The contestants, or as the show calls them, Islanders, boast the most attractive and self-conscious members of Gen Z. They are models and influencers, the more humble among them nurses or dance instructors. Everyone has a winning, pearly white smile and six-pack abs, their answers to questions calculated and PR-proof.
And yet this season has proven more tumultuous than the last — viewers are frustrated by the participants’ reluctance to commit to each other, petty squabbling over bruised egos and what felt like a lack of any authentic connections.
Many think-pieces speculate why “Love Island” has taken America by storm and what it reflects about Gen Z’s relationship to sex and love.
The question I find myself asking is what the show tells us about Gen Z’s complicated relationship with perception.
Let the Hunger Games begin
I’m a big fan of dystopian fiction in which people figure out how to survive in a hostile environment. Sitting at the bar mindlessly reaching for chicken tenders, I felt the same adrenaline rush watching the livestream of the episode as reading “The Hunger Games.”
Many elements of the show feel dystopian: being stranded on a remote island, jockeying for power to survive and above all — the need to appeal to an audience for sponsorship.
The $100,000 prize is not the only way to win on “Love Island.” Through the course of the show, Islanders accrue followers on Instagram based on their popularity and attractiveness. They earn brand sponsorships that can set them up for life and open up doors to a future in the fashion or beauty industry.

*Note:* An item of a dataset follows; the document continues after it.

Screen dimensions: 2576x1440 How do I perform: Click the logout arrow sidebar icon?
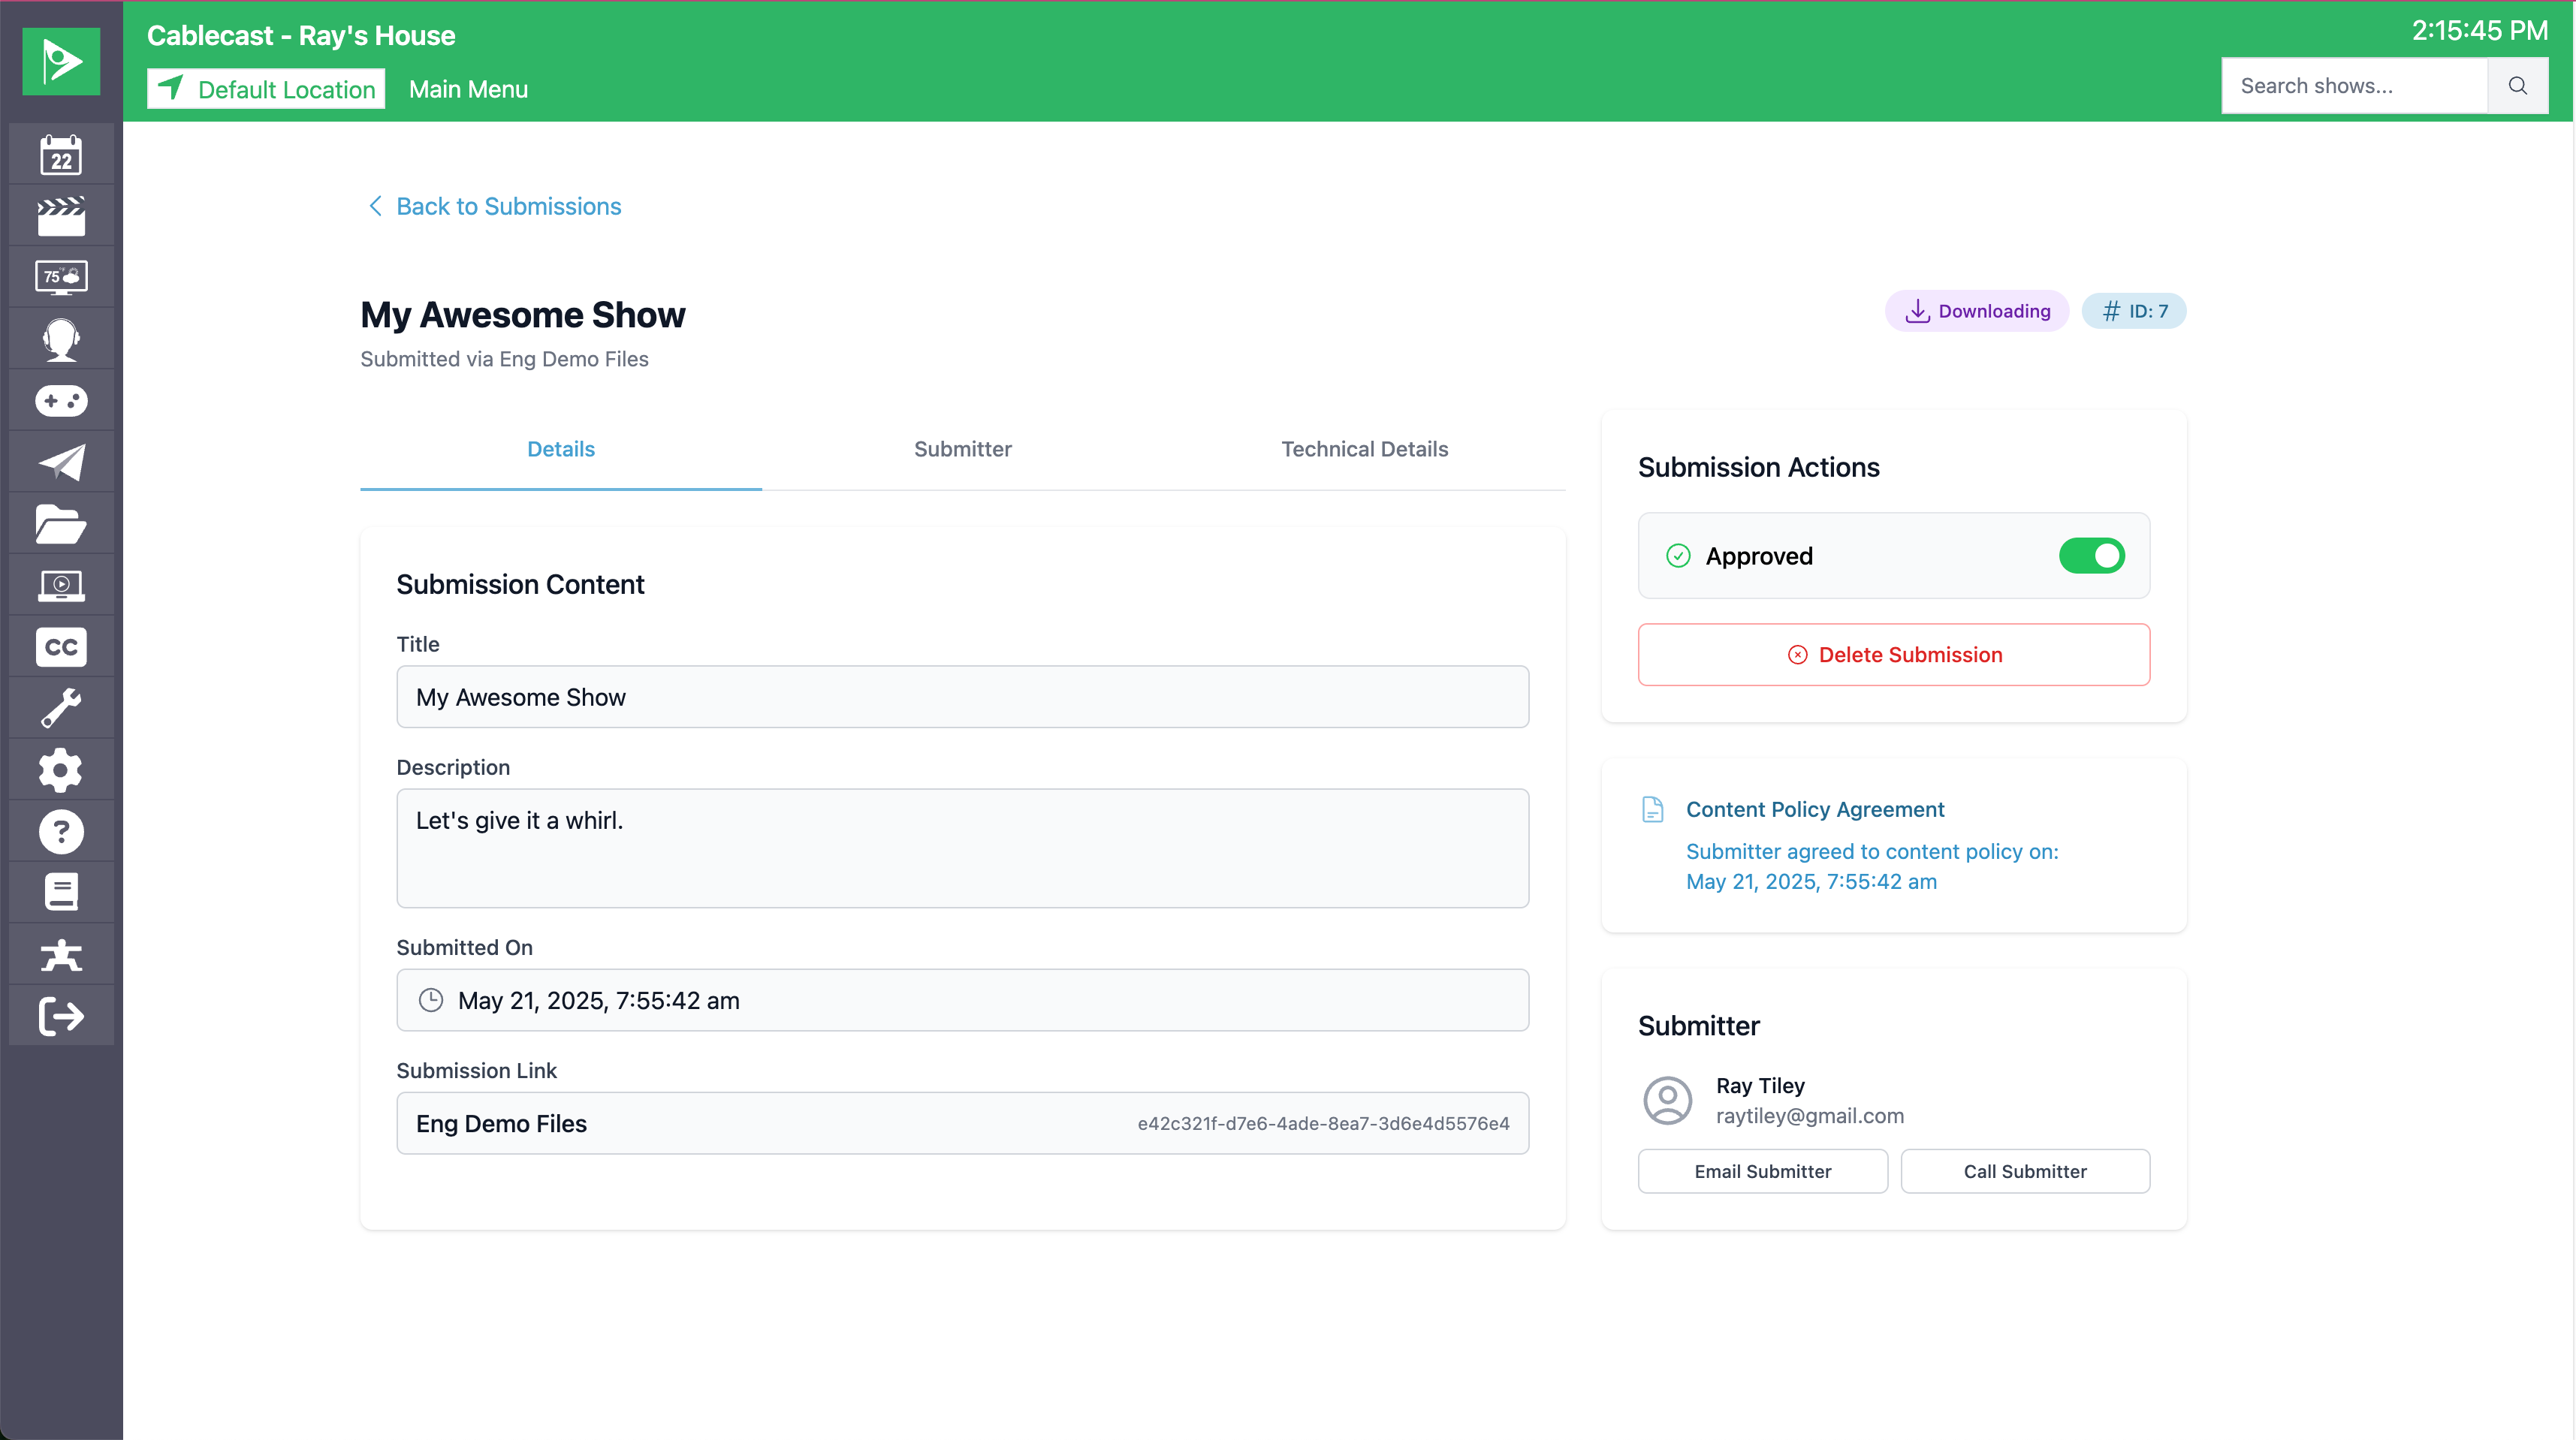[x=61, y=1016]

The contestants understand that they are products to be marketed.
In this way, “Love Island” epitomizes how social media has turned dating and socializing into a marketplace for Gen Z.

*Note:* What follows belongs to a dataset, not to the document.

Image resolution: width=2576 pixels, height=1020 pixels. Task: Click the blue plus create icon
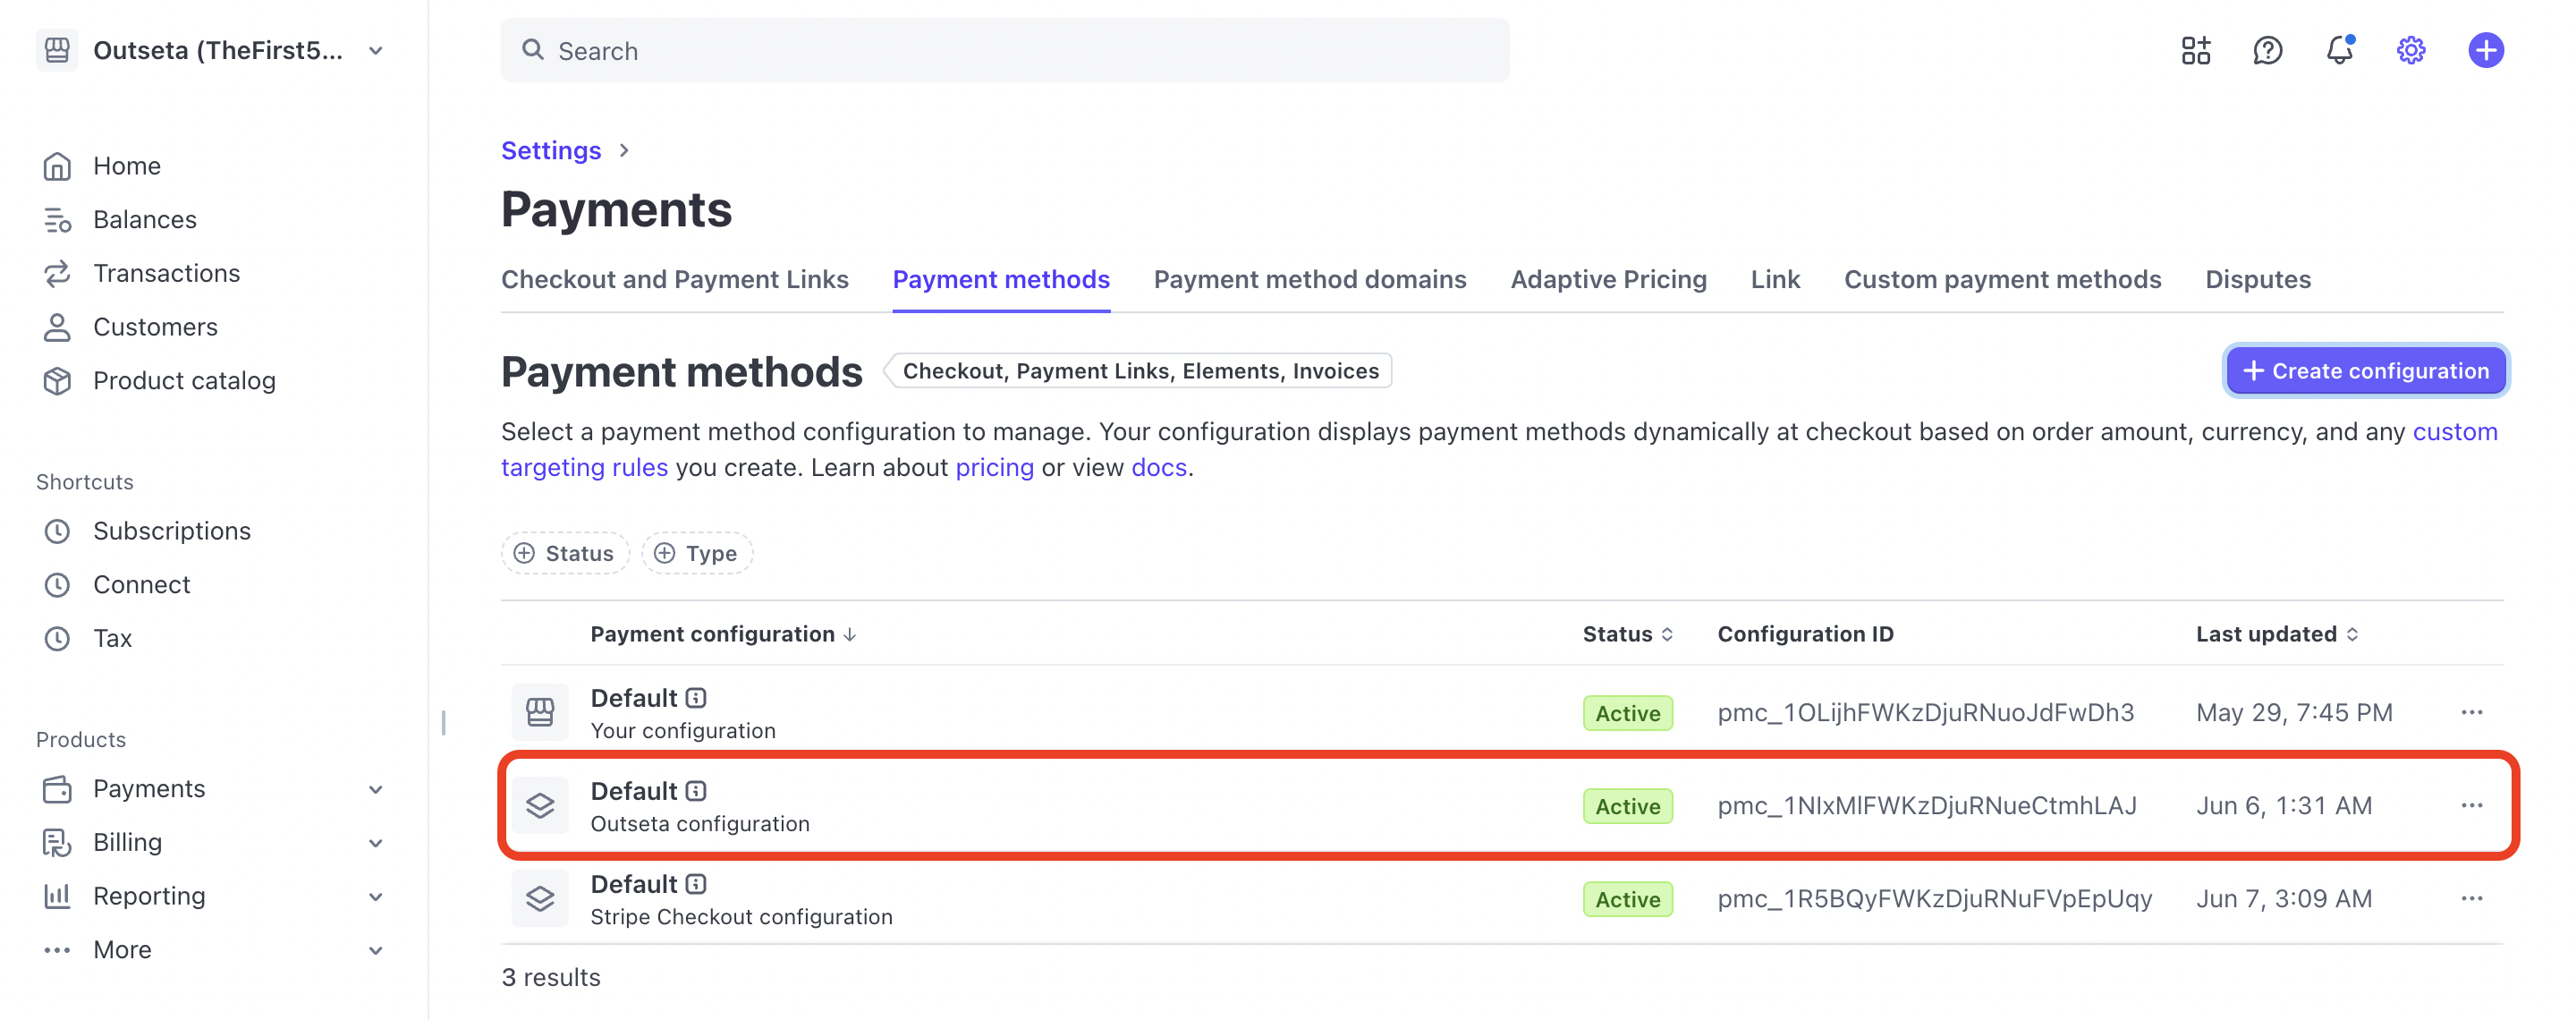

But in a villa full of marketable influencers, one Islander stood out for her sincerity: Amaya Espinal.
Amaya is clumsy and quick to show her emotions — there’s very few episodes in which she doesn’t shed a tear. Her answers to questions are peculiarly phrased and she often pronounces words incorrectly. Yet she has emerged as the season’s favorite, with audiences endearingly nicknaming her “Amaya Papaya.”

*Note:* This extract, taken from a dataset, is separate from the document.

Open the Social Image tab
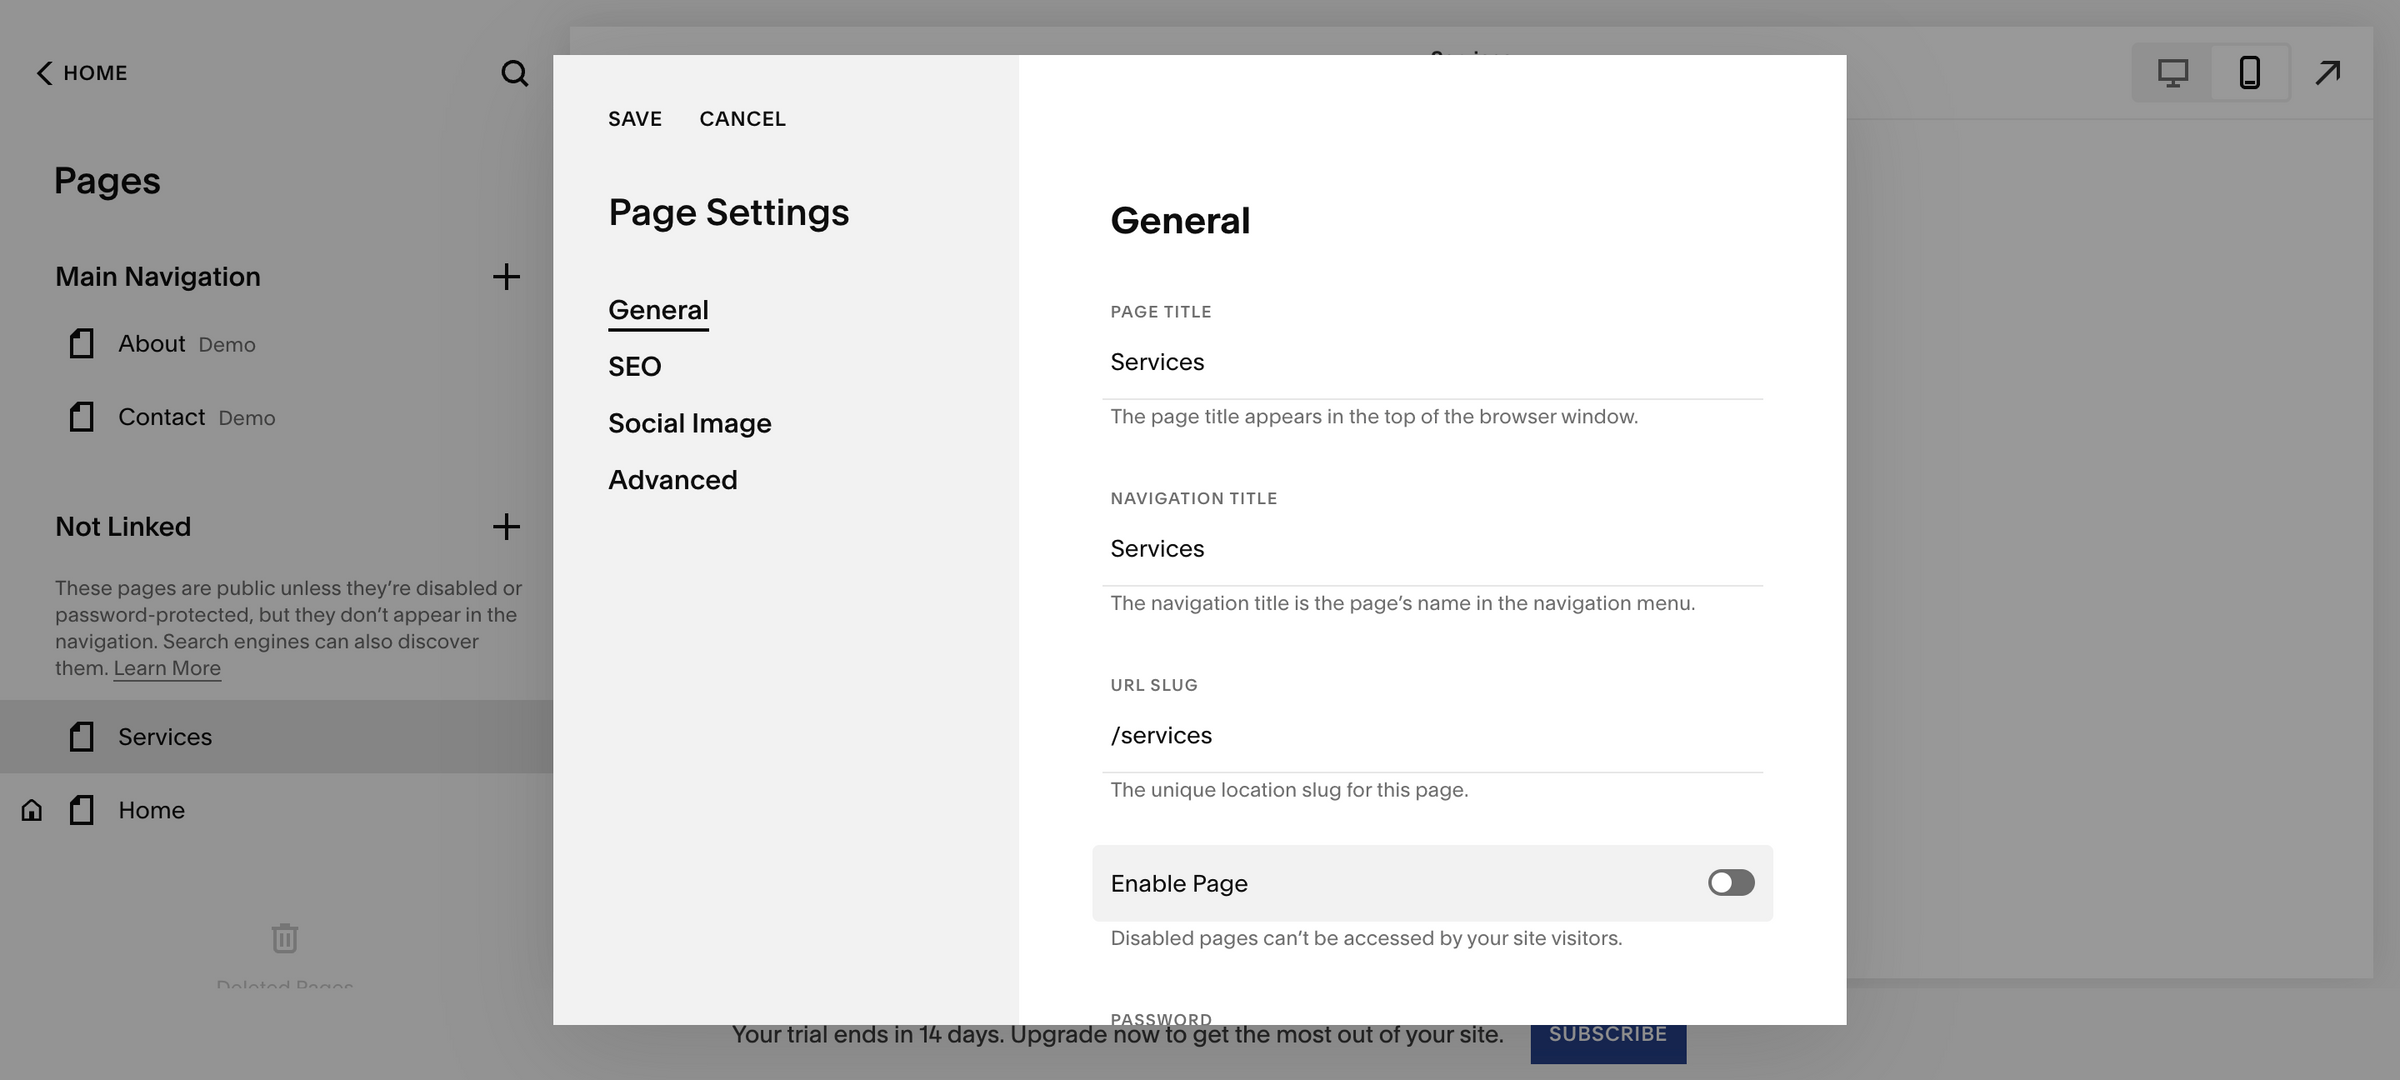This screenshot has width=2400, height=1080. click(689, 424)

“Sometimes I’m not the book that someone should be reading and that’s okay,” she said in response to criticism from her fellow Islanders for being too affectionate.
When she was being courted by several of the Island boys because of her popularity on the show, she said “I’m not going to have a sugar rush from the word candy you’re feeding me.”
“William Shakespeare walked so Amaya could run,” one user wrote on X.
I spoke with a watch-party attendee about her thoughts on the season.
“Amaya is unapologetically herself, even when she messes up, everyone loves it ‘cause she’s real,” said Sofia Pereira.
Gen Z’s dating crisis
My generation watches Love Island because we all, in some way, live our own version.
There’s many alarmist books about the Gen Z sexual recession. Jia Tolentino’s New Yorker piece “Why Young People Are Hooking Up Less than Ever” offers some perspective on this cultural panic.
“The real problem at the heart of this matter is less about sex and more about loneliness,” Tolentino wrote, “to many young people, real connection feels too elusive to chase.”
As a member of Gen Z with a less than traditional history of love, what Tolentino concludes resonated with me.
Although my fellow bar-goers and I root for Amaya, we find ourselves perplexed by intimacy.
This is because we’re a generation groomed by social media. I first downloaded Instagram when I was 11, and after seeing models online, was prompted to ask a boy in summer camp what his preferred female body type was.
We have never known dating without the “online” part, have created words such as “situationship” and routinely use therapy-speak to justify why we don’t want to be in a committed relationship — all to avoid being truly vulnerable with our partners.
But there’s no way to hide the ugly parts of ourselves in relationships. The farting, the tears that come from being hurt, raccoonish mascara tracking lines down our smooth cheeks.
The only way to be truly intimate is to embrace the pulsating, adrenaline rush of being seen.